Laurel Burch gave an inspiring 4.5 hour long speech about her life in August 1988 before an audience of around 500 people at the Cabrille College forum. “She cried when she told of rough times, including bankruptcy and a debilitating bone disease. She laughed with the audience over her inability to keep track of time,” the Santa Cruz Sentinel reports. “Through slides, taped music, exotic dancers, live tropical birds and larger-than-life size Burch designs, she invited her audience into ‘Laurel Land’.”

Laurel Burch has lived in various towns in California including Sausalito, where she moved in 1988 to a water-front home with a whopping 300 degree view; Healdsburg, Mill Valley, Terra Linda, and finally Novato, which is north of San Rafael. She traveled widely throughout her life. Burch told the Santa Cruz Chronicle in 1988 that “I used to feel that I had to go to exotic places to be inspired to design. I find that isn’t necessary any longer. I have so many palm trees in my mind and heart that all I have to do is close my eyes to see them.”

In an exciting article in the Clarion-Ledger in 1989, Laurel celebrates the opening of her first retail store in Sausalito, CA. “For the first time I will have complete control over how my work is presented. I’ll design the sign out front, the gift wrap, the cards, the boards, the whole environment.” And it was a delightful place, with 1500 designs in her collection and each one symbols of sunshine and reminders of mythical lands.

In the early 2000s, Laurel published several books filled with elemental art and outlines of her magical creatures for quilters to use to reinterpret and share in her delightful dream world of explosive color and animal spirit.

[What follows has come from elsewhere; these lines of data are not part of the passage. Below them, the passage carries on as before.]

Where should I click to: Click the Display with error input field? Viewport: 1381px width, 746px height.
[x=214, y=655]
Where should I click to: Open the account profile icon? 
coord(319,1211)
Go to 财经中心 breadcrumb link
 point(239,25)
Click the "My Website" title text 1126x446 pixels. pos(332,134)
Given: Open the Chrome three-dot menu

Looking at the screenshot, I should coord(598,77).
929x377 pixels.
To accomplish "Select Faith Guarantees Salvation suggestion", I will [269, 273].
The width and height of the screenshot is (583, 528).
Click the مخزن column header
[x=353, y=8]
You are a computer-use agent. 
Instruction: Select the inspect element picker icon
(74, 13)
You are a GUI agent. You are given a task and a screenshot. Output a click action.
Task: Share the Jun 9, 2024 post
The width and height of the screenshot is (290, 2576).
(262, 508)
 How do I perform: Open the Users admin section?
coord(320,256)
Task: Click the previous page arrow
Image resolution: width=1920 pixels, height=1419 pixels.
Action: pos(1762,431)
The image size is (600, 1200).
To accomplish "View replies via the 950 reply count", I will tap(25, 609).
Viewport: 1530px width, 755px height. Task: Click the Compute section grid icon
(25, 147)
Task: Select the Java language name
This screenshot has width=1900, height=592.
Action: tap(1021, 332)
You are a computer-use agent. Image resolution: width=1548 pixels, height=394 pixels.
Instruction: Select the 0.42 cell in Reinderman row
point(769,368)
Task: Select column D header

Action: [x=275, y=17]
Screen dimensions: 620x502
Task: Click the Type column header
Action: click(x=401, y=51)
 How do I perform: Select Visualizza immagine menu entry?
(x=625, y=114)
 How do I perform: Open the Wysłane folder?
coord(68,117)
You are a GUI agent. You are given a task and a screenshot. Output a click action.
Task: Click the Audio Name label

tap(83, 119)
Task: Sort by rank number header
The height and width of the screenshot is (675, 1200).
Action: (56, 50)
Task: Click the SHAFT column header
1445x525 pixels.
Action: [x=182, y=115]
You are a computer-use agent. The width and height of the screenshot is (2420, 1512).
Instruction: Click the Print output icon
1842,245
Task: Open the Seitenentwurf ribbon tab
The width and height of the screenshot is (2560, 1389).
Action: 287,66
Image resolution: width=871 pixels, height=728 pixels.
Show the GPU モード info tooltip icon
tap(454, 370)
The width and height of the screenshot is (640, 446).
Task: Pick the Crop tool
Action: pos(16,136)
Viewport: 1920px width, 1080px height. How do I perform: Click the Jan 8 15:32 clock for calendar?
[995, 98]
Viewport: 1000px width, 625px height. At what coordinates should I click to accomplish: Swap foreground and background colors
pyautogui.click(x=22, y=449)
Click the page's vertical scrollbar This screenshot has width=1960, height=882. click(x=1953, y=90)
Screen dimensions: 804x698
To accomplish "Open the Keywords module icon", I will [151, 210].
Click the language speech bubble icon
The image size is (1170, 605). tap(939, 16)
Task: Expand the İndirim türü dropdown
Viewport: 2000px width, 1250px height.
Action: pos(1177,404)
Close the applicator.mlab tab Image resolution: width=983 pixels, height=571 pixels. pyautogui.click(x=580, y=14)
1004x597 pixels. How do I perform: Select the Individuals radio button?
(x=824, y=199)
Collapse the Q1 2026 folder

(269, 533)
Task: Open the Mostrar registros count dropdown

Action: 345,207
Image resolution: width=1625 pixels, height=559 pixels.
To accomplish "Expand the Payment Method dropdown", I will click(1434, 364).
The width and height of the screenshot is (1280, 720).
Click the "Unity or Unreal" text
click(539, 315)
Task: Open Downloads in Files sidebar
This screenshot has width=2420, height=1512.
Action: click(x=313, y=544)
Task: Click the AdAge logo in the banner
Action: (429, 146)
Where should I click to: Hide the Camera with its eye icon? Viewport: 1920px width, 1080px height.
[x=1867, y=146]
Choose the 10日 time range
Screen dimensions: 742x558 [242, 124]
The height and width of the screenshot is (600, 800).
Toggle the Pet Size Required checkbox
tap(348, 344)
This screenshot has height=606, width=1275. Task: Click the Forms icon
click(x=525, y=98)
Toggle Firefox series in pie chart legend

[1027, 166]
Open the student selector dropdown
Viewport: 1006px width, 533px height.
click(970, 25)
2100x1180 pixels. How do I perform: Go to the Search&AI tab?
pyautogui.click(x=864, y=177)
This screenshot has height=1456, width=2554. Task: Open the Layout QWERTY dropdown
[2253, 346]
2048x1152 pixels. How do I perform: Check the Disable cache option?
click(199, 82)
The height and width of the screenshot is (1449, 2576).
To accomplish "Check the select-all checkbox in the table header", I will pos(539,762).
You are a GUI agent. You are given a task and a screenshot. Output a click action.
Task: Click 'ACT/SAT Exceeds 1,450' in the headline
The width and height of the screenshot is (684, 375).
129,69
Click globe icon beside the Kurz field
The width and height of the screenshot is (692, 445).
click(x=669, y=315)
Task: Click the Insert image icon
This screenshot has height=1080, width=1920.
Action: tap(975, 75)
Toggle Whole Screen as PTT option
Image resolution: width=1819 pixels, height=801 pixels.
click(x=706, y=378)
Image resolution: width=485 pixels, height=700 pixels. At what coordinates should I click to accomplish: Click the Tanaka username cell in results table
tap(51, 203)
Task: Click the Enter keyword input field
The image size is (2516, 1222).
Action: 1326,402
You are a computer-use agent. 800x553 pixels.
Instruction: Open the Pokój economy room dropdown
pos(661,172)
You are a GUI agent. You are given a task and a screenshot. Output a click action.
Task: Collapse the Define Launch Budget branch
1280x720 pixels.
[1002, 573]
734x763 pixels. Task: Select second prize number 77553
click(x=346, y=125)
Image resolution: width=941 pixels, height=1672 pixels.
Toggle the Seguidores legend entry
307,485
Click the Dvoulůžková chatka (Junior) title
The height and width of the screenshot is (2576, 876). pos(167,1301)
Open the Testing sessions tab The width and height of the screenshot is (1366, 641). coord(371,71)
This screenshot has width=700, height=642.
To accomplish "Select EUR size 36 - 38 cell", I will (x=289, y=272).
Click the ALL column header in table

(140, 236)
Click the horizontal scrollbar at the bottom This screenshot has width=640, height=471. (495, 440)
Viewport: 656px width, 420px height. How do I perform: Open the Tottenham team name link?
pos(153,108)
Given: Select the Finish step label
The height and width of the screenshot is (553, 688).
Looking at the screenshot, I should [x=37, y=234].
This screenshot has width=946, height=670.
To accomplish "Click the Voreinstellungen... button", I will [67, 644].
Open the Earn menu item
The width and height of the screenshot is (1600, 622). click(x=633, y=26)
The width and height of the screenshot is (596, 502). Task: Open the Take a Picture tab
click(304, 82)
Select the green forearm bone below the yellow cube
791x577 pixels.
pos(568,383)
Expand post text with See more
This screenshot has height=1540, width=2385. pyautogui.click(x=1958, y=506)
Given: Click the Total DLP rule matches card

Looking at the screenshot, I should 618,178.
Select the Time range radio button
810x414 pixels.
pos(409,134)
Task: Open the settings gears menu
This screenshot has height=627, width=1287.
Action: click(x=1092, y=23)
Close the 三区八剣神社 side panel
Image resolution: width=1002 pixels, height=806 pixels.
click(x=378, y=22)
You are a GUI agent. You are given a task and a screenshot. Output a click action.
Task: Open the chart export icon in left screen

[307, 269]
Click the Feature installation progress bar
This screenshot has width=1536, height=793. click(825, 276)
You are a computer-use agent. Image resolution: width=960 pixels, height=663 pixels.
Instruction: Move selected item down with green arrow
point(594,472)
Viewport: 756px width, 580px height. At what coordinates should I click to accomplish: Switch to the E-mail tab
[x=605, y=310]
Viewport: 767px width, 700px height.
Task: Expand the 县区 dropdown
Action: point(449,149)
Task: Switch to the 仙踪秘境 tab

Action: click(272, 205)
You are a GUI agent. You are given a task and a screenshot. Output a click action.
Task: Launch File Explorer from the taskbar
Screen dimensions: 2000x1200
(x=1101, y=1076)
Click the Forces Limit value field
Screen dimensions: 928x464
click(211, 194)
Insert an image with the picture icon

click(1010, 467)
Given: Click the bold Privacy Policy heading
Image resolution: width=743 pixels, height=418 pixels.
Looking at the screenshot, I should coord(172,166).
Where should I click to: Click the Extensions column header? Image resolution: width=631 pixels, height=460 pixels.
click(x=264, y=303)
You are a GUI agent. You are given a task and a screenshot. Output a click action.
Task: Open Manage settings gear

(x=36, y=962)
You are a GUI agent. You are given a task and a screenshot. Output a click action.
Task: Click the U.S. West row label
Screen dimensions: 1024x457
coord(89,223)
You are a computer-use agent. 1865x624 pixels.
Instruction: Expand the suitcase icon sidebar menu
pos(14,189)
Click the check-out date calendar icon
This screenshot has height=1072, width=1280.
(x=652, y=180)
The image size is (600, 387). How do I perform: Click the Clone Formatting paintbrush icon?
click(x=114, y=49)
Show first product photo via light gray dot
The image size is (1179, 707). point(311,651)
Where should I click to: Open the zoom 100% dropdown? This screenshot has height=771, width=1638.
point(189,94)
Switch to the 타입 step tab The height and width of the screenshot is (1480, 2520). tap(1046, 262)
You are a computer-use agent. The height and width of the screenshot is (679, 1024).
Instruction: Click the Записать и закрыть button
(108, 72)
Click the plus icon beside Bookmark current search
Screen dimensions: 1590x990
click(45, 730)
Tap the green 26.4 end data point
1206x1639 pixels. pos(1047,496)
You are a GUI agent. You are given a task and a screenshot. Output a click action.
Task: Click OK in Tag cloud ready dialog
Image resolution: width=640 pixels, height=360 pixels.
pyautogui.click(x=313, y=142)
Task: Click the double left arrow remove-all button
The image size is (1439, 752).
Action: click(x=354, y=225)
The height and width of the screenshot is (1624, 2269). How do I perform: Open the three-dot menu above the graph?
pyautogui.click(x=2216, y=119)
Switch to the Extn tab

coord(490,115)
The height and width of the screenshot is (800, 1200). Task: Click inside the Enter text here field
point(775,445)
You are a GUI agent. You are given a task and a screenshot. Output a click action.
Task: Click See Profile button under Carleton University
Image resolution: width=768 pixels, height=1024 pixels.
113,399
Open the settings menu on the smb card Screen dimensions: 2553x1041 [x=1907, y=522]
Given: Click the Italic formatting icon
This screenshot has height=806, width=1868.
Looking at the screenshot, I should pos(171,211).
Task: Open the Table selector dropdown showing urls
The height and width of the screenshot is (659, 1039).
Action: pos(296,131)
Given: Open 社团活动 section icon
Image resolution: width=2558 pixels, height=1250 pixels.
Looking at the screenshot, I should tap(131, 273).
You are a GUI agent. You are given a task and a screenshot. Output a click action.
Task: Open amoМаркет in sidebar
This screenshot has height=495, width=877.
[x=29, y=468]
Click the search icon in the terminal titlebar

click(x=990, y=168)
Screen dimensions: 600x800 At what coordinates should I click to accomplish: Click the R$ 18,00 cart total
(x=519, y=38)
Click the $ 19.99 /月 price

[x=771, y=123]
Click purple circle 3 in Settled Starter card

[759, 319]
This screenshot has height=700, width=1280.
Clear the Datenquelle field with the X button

At the beginning of 2007, Laurel Burch wed longtime business manager Rick Sara, whom she sentimentally referred to as her “life partner” in a 2004 book. Laurel Burch died at her home in Novato on September 13, 2007, at the age of 61. Osteopetrosis, the bone disease that she had been suffering from her entire life, caused serious complications which led to her declining health and eventually to hospice care at her home. According to wikipedia, Laurel suffered over 100 fractures over the years, which must have been extremely painful. She “had this remarkable spirit [that] kept her alive decades beyond what doctors expected”, said Rick Sara, “she left very gracefully… Wednesday night she was comfortable and seemed at peace.”

Laurel Burch’s two children, Aarin and Jay, still live in California today. Jay is president of Laurel Burch Artworks. Her third husband, Rick Sara, is a photographer and archivist. Laurel Burch also left behind two granddaughters, Soffiya and Karly; and two sisters, Suzanne Neilson and Jil Chandler.

A museum of Laurel Burch art, a traveling exhibit, a book about her jewelry and early art, and a documentary on her life and art were all started at one point and then abandoned. The Oakland Museum of California included several posters and prints by Laurel Burch in the OMCA Collections, an online archive, in 2017 in July 2016, Ravensburger released Laurel Burch cat and butterfly puzzles, including a World of Cats 1,000 piece puzzle, in its Italian and Spanish market, including San Marino and Vatican City.